YOUR TASK
Give the number of lines in the data below where the word "dans" appears, and nothing besides.

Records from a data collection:
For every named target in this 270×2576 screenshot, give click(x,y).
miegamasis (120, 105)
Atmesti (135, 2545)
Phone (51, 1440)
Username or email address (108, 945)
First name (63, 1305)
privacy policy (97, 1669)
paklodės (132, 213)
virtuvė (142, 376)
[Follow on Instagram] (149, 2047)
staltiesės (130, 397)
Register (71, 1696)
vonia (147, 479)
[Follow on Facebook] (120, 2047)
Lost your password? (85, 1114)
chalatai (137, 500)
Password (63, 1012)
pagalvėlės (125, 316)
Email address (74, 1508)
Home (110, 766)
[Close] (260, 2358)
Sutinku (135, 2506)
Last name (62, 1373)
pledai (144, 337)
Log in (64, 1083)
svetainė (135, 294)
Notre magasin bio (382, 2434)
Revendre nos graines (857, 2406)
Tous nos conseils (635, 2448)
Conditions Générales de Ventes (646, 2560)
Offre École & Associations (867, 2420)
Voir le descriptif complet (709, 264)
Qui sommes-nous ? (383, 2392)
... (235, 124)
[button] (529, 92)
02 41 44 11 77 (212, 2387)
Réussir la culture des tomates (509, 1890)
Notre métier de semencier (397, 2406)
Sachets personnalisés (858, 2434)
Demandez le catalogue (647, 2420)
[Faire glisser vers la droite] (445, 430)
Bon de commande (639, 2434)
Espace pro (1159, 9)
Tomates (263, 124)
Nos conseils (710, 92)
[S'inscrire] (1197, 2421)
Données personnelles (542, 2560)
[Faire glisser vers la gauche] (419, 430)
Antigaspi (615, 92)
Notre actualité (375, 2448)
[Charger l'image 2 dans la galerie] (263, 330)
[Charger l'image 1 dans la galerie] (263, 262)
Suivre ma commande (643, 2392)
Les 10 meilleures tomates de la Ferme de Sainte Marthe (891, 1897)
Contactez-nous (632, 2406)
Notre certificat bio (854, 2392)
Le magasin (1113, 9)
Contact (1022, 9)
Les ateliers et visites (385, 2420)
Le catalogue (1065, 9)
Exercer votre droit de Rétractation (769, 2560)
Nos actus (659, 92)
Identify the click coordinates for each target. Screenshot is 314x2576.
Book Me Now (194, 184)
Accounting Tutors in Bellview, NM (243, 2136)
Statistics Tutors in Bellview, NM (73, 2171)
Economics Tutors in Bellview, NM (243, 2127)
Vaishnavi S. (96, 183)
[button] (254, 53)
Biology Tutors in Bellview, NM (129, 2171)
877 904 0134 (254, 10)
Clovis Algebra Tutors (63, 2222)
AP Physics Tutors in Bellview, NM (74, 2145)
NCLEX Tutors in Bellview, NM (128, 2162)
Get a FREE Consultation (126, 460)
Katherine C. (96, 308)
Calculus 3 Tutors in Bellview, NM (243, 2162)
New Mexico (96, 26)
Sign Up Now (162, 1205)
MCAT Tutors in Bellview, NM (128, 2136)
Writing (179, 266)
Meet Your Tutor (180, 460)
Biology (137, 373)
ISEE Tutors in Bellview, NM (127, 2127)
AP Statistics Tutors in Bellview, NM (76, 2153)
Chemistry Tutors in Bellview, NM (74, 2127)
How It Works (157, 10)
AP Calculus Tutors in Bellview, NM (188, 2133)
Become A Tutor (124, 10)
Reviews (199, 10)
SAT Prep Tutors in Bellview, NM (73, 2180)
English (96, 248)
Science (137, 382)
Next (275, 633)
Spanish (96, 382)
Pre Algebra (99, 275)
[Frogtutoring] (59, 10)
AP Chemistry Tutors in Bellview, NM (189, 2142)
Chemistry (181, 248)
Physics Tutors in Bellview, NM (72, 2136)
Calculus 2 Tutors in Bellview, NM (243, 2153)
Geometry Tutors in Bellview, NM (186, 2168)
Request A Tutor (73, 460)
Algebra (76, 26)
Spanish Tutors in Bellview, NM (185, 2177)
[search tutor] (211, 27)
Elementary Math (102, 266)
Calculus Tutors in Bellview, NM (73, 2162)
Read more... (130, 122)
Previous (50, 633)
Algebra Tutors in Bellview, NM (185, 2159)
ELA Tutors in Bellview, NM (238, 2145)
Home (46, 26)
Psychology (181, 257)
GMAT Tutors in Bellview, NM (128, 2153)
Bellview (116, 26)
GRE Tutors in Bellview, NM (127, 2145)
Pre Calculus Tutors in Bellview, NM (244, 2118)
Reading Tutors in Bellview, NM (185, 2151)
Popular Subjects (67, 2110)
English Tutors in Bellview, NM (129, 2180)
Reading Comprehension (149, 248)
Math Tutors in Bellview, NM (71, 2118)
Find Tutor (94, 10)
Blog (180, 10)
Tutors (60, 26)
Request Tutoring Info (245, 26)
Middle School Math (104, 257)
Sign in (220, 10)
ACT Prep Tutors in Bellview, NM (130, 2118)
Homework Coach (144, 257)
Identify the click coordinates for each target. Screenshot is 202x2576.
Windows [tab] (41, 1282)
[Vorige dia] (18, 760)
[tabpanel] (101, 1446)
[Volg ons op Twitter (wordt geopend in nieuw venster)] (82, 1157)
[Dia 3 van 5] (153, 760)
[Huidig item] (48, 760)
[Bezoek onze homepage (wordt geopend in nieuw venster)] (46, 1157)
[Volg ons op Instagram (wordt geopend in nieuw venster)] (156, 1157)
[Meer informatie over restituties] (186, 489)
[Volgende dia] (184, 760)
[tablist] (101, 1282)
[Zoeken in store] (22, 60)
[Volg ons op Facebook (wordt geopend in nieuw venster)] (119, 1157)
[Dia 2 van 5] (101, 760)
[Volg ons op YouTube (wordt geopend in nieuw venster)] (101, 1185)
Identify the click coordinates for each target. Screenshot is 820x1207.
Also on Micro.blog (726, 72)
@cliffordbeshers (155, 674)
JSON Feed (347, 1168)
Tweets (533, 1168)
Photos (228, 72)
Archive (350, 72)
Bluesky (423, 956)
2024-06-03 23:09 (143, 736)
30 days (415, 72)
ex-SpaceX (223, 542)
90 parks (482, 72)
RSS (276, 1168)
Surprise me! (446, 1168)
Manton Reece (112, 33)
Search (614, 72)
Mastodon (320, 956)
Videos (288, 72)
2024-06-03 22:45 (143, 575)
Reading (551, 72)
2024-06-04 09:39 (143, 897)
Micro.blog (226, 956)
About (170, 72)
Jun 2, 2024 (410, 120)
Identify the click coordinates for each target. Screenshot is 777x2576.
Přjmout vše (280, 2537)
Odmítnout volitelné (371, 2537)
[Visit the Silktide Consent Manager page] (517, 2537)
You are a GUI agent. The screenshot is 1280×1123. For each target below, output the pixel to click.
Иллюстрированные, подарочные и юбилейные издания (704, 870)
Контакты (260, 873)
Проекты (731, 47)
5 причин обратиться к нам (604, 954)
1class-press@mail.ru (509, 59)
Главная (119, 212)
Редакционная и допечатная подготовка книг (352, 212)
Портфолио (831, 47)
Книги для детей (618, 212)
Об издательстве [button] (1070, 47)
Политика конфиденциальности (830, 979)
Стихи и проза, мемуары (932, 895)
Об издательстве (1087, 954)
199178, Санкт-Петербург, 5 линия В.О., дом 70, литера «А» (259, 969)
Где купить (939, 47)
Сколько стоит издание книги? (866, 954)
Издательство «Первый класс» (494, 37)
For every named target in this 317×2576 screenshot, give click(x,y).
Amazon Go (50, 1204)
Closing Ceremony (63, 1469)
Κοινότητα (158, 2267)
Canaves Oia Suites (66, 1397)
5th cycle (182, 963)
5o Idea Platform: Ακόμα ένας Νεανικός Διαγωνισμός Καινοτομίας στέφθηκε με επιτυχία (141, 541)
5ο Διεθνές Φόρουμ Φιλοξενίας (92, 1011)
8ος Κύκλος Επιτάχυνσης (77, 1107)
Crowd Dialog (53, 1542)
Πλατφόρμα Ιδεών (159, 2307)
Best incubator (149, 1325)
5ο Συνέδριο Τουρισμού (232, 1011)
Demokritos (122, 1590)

SOLUTION TO THIS TASK
2